Je suis venu au monde là, au 153, pendant la guerre en 42. J’ai commencé à 14 ans. J’ai travaillé chez Renault, à Paris. Après on est revenu, ma femme n’aimait pas tellement Paris. J’ai travaillé jusqu’aux grèves, en 68. De 68 à 71 j’ai travaillé chez Dunlop à Amiens. C’était les trois-huit. J’ai eu un machin à l’estomac, je suis revenu ici. Ensuite je suis allé travailler à Saint-Ouen. Et puis j’ai tenu le café, en haut de la rue. À l’époque ça s’appelait le Café du Progrès. C’est moi qui l’ai nommé Café des Sports. La maison Saint ne nous payait pas beaucoup mais il n’y avait pas de chômage. Les enfants partaient en colonie dans le massif central, à la montagne. On ne payait rien. Il y avait la crèche, là-bas au bout. Ma sœur y a été. Elle est venue au monde en 35. Lui c’est mon fils, il habite Paris.
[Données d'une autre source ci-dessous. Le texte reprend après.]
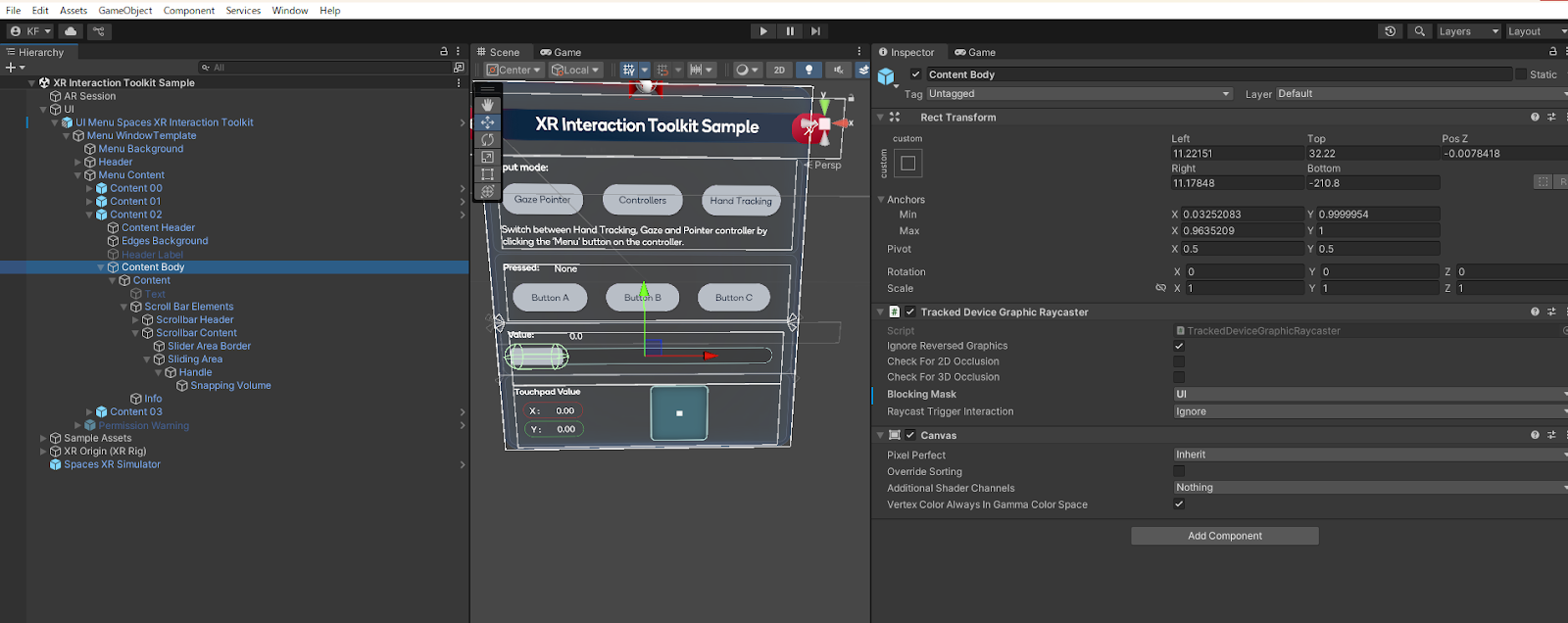Screen dimensions: 1568x623
Task: Open the Undo History icon
Action: 1390,31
Et voilà ma fille.

nº 131

Attendez je vais remettre un petit coup de rouge à lèvres. Je suis née là haut. J’ai travaillé 4 ans ici, au temps du tissage, puis j’ai été mutée. Après j’ai travaillé chez Sièges de France. J’ai fabriqué des canapés. Pendant 27 ans. J’ai été licenciée. Ça a fermé en août dernier. Maintenant j’ai 52 ans, je ne sais pas ce que je vais retrouver derrière. Je me suis inscrite pour le Relais, mais je ne suis pas la seule.

nº 59

Je pars travailler à Flixecourt. Je travaille en intérim. On est d’équipe de week end, alors on travaille quand même. Ça fait deux ans que j’habite ici. Mes parents habitaient à l’Étoile. Ma mère travaillait à l’école.